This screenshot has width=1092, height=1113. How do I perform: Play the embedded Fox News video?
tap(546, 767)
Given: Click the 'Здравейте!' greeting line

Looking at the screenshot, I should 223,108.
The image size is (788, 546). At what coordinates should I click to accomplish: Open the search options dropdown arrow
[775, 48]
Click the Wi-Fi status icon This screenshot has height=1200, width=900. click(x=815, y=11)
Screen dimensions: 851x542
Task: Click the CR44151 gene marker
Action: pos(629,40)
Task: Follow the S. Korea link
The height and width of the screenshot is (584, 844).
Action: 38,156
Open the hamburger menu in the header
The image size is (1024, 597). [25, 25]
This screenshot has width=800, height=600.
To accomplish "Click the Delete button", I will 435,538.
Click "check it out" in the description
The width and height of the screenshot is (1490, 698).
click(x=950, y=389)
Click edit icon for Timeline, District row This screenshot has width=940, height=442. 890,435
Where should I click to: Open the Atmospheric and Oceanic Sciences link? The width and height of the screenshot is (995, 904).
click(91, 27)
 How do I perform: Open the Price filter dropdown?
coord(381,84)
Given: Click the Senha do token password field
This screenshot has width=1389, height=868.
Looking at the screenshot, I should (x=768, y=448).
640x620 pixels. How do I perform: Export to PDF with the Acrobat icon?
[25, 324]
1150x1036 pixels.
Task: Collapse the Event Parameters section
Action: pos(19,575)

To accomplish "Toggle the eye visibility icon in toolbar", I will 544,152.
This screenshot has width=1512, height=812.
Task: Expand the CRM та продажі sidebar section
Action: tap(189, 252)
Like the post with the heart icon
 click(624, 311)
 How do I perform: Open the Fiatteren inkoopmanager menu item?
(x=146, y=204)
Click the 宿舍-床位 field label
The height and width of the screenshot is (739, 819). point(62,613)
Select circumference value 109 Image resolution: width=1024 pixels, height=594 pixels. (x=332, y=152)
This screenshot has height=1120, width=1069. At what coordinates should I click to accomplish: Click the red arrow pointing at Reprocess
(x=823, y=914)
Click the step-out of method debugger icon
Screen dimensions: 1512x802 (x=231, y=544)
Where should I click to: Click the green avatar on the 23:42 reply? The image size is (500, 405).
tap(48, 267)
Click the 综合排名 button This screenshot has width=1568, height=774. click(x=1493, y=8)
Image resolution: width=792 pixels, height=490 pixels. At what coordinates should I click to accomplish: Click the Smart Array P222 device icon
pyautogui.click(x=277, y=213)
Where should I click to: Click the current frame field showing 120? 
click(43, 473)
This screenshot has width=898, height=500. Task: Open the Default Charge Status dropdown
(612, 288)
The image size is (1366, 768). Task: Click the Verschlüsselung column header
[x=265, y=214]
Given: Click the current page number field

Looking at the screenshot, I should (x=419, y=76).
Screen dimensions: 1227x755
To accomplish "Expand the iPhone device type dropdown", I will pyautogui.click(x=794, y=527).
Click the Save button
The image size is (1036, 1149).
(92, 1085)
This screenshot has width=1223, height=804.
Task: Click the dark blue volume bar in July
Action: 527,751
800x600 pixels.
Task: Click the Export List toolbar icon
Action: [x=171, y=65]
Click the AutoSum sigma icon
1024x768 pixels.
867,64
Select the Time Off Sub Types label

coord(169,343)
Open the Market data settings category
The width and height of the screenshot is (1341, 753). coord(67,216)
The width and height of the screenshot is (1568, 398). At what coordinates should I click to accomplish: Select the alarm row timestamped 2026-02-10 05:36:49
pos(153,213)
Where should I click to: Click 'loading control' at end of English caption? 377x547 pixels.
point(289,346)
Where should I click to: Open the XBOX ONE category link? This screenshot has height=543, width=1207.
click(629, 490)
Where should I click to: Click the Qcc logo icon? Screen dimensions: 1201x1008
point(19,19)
■ ■ ■ ■ ■
**Work item:** Type the data out again, exactly.

**Exercise result:**
This screenshot has width=1092, height=1113. How do I perform: Play the embedded Fox News video?
tap(546, 767)
Given: Click the 'Здравейте!' greeting line

Looking at the screenshot, I should 223,108.
The image size is (788, 546). At what coordinates should I click to accomplish: Open the search options dropdown arrow
[775, 48]
Click the Wi-Fi status icon This screenshot has height=1200, width=900. click(x=815, y=11)
Screen dimensions: 851x542
Task: Click the CR44151 gene marker
Action: pos(629,40)
Task: Follow the S. Korea link
The height and width of the screenshot is (584, 844).
Action: 38,156
Open the hamburger menu in the header
The image size is (1024, 597). [25, 25]
This screenshot has width=800, height=600.
To accomplish "Click the Delete button", I will 435,538.
Click "check it out" in the description
The width and height of the screenshot is (1490, 698).
click(x=950, y=389)
Click edit icon for Timeline, District row This screenshot has width=940, height=442. 890,435
Where should I click to: Open the Atmospheric and Oceanic Sciences link? The width and height of the screenshot is (995, 904).
click(91, 27)
 How do I perform: Open the Price filter dropdown?
coord(381,84)
Given: Click the Senha do token password field
This screenshot has width=1389, height=868.
Looking at the screenshot, I should (x=768, y=448).
640x620 pixels. How do I perform: Export to PDF with the Acrobat icon?
[25, 324]
1150x1036 pixels.
Task: Collapse the Event Parameters section
Action: pos(19,575)

To accomplish "Toggle the eye visibility icon in toolbar", I will 544,152.
This screenshot has width=1512, height=812.
Task: Expand the CRM та продажі sidebar section
Action: tap(189, 252)
Like the post with the heart icon
 click(624, 311)
 How do I perform: Open the Fiatteren inkoopmanager menu item?
(x=146, y=204)
Click the 宿舍-床位 field label
The height and width of the screenshot is (739, 819). point(62,613)
Select circumference value 109 Image resolution: width=1024 pixels, height=594 pixels. (x=332, y=152)
This screenshot has height=1120, width=1069. At what coordinates should I click to accomplish: Click the red arrow pointing at Reprocess
(x=823, y=914)
Click the step-out of method debugger icon
Screen dimensions: 1512x802 (x=231, y=544)
Where should I click to: Click the green avatar on the 23:42 reply? The image size is (500, 405).
tap(48, 267)
Click the 综合排名 button This screenshot has width=1568, height=774. click(x=1493, y=8)
Image resolution: width=792 pixels, height=490 pixels. At what coordinates should I click to accomplish: Click the Smart Array P222 device icon
pyautogui.click(x=277, y=213)
Where should I click to: Click the current frame field showing 120? 
click(43, 473)
This screenshot has width=898, height=500. Task: Open the Default Charge Status dropdown
(612, 288)
The image size is (1366, 768). Task: Click the Verschlüsselung column header
[x=265, y=214]
Given: Click the current page number field

Looking at the screenshot, I should (x=419, y=76).
Screen dimensions: 1227x755
To accomplish "Expand the iPhone device type dropdown", I will pyautogui.click(x=794, y=527).
Click the Save button
The image size is (1036, 1149).
(92, 1085)
This screenshot has width=1223, height=804.
Task: Click the dark blue volume bar in July
Action: 527,751
800x600 pixels.
Task: Click the Export List toolbar icon
Action: [x=171, y=65]
Click the AutoSum sigma icon
1024x768 pixels.
867,64
Select the Time Off Sub Types label

coord(169,343)
Open the Market data settings category
The width and height of the screenshot is (1341, 753). coord(67,216)
The width and height of the screenshot is (1568, 398). At what coordinates should I click to accomplish: Select the alarm row timestamped 2026-02-10 05:36:49
pos(153,213)
Where should I click to: Click 'loading control' at end of English caption? 377x547 pixels.
point(289,346)
Where should I click to: Open the XBOX ONE category link? This screenshot has height=543, width=1207.
click(629, 490)
Where should I click to: Click the Qcc logo icon? Screen dimensions: 1201x1008
point(19,19)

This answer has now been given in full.